The plan is that all new apps will be developed in next.js/express.js but we are currently struggling to figure out how to pass the authenticated user details from the reverse proxy web server to the next.js/express.js apps.

Proposed set-up

I am aware of iisnode but this is not viable since it no longer appears to be actively maintained, plus we would like to run the next.js/express.js instances separately from the frontend web server if possible.

So the questions is how can we do this and with which technologies?

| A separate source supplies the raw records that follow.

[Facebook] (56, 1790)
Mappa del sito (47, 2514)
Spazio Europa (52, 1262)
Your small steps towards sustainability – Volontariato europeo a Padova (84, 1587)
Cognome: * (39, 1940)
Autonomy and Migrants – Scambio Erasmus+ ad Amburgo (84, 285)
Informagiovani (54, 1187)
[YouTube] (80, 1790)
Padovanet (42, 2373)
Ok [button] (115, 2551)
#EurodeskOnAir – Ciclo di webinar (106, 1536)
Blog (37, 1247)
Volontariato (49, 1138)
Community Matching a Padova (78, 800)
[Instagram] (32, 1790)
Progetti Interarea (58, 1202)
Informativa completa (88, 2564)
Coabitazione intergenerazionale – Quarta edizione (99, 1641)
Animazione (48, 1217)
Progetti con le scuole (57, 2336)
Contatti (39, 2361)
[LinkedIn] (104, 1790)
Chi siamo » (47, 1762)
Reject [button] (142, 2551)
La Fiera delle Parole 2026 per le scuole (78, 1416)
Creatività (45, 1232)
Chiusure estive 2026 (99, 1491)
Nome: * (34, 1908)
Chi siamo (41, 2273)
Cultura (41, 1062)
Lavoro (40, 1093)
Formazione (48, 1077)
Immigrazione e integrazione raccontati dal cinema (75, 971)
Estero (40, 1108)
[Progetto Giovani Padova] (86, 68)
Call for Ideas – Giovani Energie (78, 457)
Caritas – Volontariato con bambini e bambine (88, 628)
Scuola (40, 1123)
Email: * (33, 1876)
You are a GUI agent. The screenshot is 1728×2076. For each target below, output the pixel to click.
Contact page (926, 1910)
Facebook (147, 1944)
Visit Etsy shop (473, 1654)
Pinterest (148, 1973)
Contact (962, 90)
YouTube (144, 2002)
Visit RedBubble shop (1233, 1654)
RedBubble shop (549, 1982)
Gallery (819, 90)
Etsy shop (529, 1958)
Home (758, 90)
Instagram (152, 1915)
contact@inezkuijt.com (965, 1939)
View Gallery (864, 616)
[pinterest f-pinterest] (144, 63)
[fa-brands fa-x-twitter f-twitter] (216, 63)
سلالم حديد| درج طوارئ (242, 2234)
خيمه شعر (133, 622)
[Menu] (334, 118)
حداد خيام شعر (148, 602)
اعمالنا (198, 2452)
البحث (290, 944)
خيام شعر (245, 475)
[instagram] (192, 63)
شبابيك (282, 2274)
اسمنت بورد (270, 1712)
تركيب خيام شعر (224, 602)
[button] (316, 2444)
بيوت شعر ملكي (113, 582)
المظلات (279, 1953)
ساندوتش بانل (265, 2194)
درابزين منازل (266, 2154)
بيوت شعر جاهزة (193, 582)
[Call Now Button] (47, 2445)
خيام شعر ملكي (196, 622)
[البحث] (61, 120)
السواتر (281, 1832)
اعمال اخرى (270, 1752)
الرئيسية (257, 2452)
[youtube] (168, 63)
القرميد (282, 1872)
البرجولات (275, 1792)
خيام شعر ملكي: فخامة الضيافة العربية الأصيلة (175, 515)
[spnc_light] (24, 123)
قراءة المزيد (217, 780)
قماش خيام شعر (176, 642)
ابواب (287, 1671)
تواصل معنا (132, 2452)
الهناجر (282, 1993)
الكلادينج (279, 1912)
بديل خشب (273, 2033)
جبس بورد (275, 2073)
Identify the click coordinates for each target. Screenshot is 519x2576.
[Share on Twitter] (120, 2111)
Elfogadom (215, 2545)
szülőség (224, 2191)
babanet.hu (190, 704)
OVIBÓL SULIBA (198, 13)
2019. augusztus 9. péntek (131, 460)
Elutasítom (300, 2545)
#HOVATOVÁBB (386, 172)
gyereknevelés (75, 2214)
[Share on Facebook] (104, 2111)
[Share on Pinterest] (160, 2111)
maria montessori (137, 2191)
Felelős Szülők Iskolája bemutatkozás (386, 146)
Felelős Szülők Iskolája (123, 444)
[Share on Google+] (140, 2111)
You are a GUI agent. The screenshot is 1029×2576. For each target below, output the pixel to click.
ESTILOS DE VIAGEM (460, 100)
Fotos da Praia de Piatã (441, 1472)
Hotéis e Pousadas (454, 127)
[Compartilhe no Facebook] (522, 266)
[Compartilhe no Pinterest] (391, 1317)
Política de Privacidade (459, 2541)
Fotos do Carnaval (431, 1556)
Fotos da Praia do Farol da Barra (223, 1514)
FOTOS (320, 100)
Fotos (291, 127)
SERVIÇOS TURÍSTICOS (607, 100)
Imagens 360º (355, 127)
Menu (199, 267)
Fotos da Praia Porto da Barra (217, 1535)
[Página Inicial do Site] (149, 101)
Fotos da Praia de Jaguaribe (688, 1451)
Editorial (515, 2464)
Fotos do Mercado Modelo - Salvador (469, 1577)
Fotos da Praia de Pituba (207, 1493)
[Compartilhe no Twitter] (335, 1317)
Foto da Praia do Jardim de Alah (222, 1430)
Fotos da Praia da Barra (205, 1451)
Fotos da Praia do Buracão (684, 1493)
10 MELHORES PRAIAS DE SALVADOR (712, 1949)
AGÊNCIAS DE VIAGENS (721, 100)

We have tried with IIS but can’t seem to figure out a way to pass the user details down the pipe

2

Answers


  1. Chosen as BEST ANSWER

    I figured it out, hurray hurray...

    What I did was create an IIS c# module that injects the LOGON_USER into the header after authentication. This module runs for each request and could also be used for all sorts of other things via the HttpApplication event handler.

    In node.js you get to the header values via the request/req object - console.log(req.headers["x-proxy-user"]);

    Have a look at SSO using IIS and AD Authentication for the actual c# module and Asp.Net – Creating a new custom HTTP Module for the http request flow


  2. You can forward requests to your application server by installing the URL rewrite module and creating rewrite rules. The HTTP Authorization request header can be used to provide credentials to authenticate the user agent with the server, allowing access to protected resources.
    Configure IIS to forward NTLM authentication headers to the backend servers by adding the following code to the web.config file:

    <system.webServer>
        <proxy>
            <headers>
                <add name="X-Forwarded-For" value="true" />
                <add name="X-Forwarded-Proto" value="true" />
                <add name="X-Forwarded-Host" value="true" />
                <add name="Authorization" value="true" />
            </headers>
        </proxy>
    </system.webServer>
    

    In your Express.js and Next.js applications, access the user’s NTLM authentication details by reading the Authorization header from the incoming request. But decoding NTLM tokens is not trivial, you may need to write your own decoding function to extract the user’s details from the token.